In 2021, I decided it was time to build another keyboard. While I am happy with my daily driver keyboard, I’m always interested in trying out new options. Occasionally, I will find myself interested in learning and practicing a new keyboard layout and spend some hours towards getting to a low WPM speed.

I’ve been a happy user of the Atreus keyboard for years. The original keyboard that I built in 2014 came from a time period where the Atreus didn’t have a PCB yet, so it was hand wired, and I ordered the case from a company that could laser cut it from wood. The heart of that keyboard is a Teensy microcontroller, which was a good option at that time. The firmware is a custom one that technomancy wrote. (@technomancy also designed the original Atreus and all credit for it goes to him, I merely built it.)

Between 2014 and last year, I’d also acquired the Keyboardio version of the Atreus, and it is a great keyboard! It became a sturdy, unique little keyboard with Keyboardio’s design tweaks, and the Keyboardio configuration tool made remapping much easier.

Since then, the DIY keyboard community has made a lot of progress. One can design a keyboard entirely with software and have the circuit boards printed by online companies. For open source boards, you can often print your own circuit boards for a reasonable price. The microcontrollers are much better than what we had in the Arduino and Teensy days, although most modern MCUs used are similar.
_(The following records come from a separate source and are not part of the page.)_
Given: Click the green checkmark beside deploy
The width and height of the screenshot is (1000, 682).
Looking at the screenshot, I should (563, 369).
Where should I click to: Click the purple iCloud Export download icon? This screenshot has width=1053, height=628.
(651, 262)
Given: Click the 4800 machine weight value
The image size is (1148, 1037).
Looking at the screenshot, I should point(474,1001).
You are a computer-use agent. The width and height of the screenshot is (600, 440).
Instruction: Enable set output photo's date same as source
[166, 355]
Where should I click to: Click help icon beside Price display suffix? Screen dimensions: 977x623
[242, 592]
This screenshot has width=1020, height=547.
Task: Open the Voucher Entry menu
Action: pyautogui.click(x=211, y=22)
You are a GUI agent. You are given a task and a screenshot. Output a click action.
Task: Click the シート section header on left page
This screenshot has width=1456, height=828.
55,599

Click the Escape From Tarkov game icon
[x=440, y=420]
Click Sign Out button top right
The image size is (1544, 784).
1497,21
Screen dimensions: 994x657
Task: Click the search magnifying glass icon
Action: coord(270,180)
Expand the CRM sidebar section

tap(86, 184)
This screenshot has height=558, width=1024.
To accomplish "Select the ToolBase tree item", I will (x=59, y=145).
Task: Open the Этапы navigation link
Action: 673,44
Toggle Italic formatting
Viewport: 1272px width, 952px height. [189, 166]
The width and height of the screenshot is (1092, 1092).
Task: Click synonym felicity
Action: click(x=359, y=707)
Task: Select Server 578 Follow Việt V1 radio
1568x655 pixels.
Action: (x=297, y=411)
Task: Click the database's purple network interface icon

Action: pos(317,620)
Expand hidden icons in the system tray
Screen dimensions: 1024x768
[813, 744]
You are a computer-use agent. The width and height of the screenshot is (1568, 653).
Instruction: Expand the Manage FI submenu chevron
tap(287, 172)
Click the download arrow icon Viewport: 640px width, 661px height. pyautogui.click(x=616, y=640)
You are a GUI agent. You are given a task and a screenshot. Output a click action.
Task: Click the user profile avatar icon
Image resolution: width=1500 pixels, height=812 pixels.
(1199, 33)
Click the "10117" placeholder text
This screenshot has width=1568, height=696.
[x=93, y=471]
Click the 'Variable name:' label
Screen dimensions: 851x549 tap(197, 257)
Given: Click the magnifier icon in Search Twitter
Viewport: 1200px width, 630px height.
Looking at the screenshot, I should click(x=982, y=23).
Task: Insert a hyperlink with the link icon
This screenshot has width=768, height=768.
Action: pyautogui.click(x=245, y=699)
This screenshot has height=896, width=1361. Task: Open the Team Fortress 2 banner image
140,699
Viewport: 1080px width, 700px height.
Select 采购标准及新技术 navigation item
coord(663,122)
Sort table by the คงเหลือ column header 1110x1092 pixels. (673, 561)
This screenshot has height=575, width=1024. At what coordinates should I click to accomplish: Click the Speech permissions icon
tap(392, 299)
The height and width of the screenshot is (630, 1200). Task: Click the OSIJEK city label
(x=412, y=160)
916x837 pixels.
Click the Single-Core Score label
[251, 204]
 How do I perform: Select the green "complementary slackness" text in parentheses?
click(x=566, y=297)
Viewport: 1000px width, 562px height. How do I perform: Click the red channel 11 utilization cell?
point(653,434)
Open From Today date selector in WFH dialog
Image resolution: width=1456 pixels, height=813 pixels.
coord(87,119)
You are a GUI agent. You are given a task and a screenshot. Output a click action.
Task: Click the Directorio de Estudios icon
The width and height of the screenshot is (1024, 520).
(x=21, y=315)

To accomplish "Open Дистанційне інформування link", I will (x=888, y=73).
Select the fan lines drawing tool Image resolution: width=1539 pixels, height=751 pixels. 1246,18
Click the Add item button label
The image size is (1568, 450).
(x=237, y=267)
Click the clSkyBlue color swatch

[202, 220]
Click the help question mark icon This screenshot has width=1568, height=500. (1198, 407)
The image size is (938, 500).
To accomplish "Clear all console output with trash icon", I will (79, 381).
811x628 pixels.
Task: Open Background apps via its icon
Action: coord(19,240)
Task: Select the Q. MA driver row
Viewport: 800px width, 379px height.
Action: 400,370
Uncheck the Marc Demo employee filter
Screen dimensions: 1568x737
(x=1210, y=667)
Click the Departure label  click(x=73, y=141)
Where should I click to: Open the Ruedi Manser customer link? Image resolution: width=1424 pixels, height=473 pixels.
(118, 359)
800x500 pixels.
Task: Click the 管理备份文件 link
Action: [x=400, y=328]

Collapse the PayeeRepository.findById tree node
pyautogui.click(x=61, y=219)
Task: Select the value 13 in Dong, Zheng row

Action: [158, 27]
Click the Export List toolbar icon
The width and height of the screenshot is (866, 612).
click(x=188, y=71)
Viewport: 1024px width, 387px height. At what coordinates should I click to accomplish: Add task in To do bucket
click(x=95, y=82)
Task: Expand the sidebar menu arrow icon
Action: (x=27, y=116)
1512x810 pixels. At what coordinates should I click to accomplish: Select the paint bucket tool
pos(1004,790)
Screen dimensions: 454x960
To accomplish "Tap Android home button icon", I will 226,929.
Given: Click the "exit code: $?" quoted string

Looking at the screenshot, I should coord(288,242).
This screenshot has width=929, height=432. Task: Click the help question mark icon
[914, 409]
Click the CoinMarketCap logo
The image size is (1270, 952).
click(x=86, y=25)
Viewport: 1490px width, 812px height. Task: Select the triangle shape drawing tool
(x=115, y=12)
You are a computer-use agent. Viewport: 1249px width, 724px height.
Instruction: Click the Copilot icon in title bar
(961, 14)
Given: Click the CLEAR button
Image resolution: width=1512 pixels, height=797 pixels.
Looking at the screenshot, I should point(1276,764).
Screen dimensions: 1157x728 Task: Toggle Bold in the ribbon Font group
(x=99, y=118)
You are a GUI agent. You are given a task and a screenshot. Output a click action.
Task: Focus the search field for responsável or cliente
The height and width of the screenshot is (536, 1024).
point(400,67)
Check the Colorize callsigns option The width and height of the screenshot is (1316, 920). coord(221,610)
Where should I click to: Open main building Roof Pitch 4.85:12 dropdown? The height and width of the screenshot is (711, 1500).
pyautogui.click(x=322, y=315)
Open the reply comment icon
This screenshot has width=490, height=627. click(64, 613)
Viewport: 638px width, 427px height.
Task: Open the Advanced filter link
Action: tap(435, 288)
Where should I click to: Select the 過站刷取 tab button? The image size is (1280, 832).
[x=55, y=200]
Most importantly, I think, the qmk firmware has made programming and remapping keyboards from source code much easier and faster.

I’d always had an interest in the ergonomic benefits of a split keyboard, and the Atreus had convinced me that I was more interested in columnar layouts (where each column of keys is staggered to fit finger length, instead of staggered left-to-right in neat rows) than ortholinear keyboards (where the keys are in a strict grid, such as on the Planck keyboard that I own.)

After doing some research, particularly on the SplitKB comparison tool, I decided to build a SplitKB Kyria. The Kyria can be built with 34 to 50 keys, depending on whether you want two columns for the pinky finger, whether you want rotary encoders, and whether you want 2U thumb keys or 2 individual keys for the innermost thumb keys.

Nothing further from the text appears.